Exercise task 1 ::
In the forum thread about pitchers batting in the American League, which batter did Nolan Ryan face on June 30, 1976?
Exercise task 2 ::
Reproduce the forum thread about pitchers batting in the American League from "I remember in" to "game in LF.".

Selected text ::
^^^^^^^^^^^^^^^^

When was the last time a pitcher batted for himself in the AL (not counting an interleague game)?


How about the 2nd game of the DH in 2007 vs. the Twins when we got killed. I believe Garza had to bat because their catcher got hurt, and then Mauer had to catch, which made them lose their DH.

TDog
05-18-2009, 05:33 PM
How about the 2nd game of the DH in 2007 vs. the Twins when we got killed. I believe Garza had to bat because their catcher got hurt, and then Mauer had to catch, which made them lose their DH.

That is the risk teams run when they DH their regular catchers for a day off. I have questioned the managerial wisdom of that. But it's a calculated risk. What happened in the Rays game was a stupid managerial mistake.

On June 30, 1976, in Chicago, Angels manager Dick Williams wrote Nolan Ryan's name on the lineup card, although it wasn't Ryan's night to pitch. Ryan was required to pitch to at least one batter on defense, as the rules state (no pinch-hitting for the pitcher in the top of the first in the National League). He hurriedly warmed up to face Chet Lemon, who unfortunately grounded out.

Some say that all an American League manager has to do is fill out a lineup card. And sometimes they show that they can't do that.

soxfanreggie
05-19-2009, 11:01 AM
This is why we (my team) have a media relations person check the line-up card before each game. They know that their job is to make sure everything is filled out right: names, numbers, positions, etc. We have never had a gaff when it has been reviewed by the multiple pairs of eyes.

doublem23
05-19-2009, 11:17 AM
Some say that all an American League manager has to do is fill out a lineup card. And sometimes they show that they can't do that.

Others say an American League manager's job is more difficult than a National League manager's.

soxinem1
05-19-2009, 11:48 AM
That is the risk teams run when they DH their regular catchers for a day off. I have questioned the managerial wisdom of that. But it's a calculated risk. What happened in the Rays game was a stupid managerial mistake.

On June 30, 1976, in Chicago, Angels manager Dick Williams wrote Nolan Ryan's name on the lineup card, although it wasn't Ryan's night to pitch. Ryan was required to pitch to at least one batter on defense, as the rules state (no pinch-hitting for the pitcher in the top of the first in the National League). He hurriedly warmed up to face Chet Lemon, who unfortunately grounded out.

Some say that all an American League manager has to do is fill out a lineup card. And sometimes they show that they can't do that.

But that was an AL game. How does the NL rule apply?

I remember in 1984 Tony LaRussa put LaMarr Hoyt in the starting line-up as his #2 hitter in LF in a road game, and used Jerry Hairston to PH for him in the first inning. Hairston got a hit and stayed in the game in LF.

^^^^^^^^^^^^^^^^

Source excerpt ::
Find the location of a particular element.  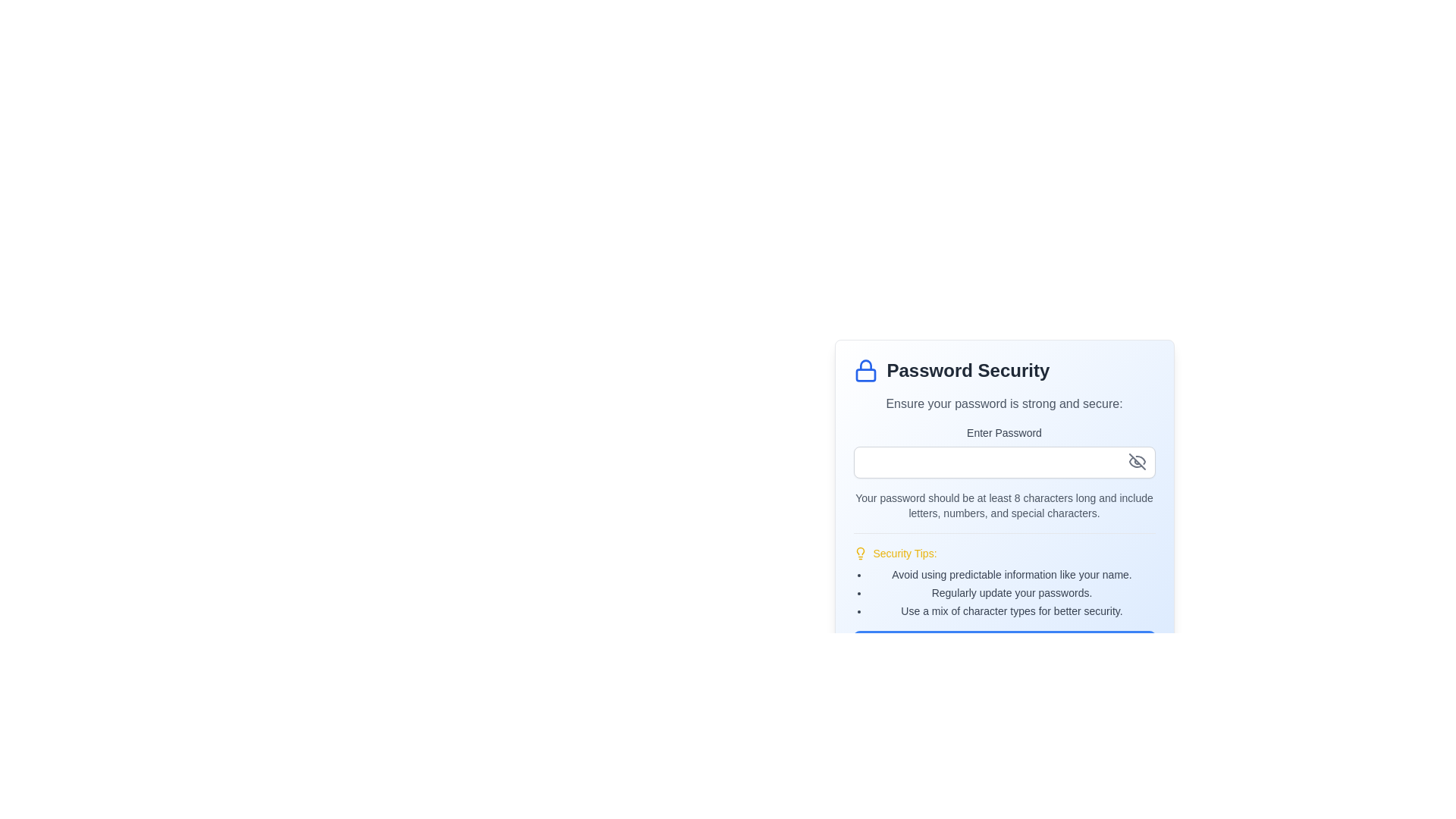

^^^^^^^^^^^^^^^^

Exercise answer 1 ::
Chet Lemon

Exercise answer 2 ::
I remember in 1984 Tony LaRussa put LaMarr Hoyt in the starting line-up as his #2 hitter in LF in a road game, and used Jerry Hairston to PH for him in the first inning. Hairston got a hit and stayed in the game in LF.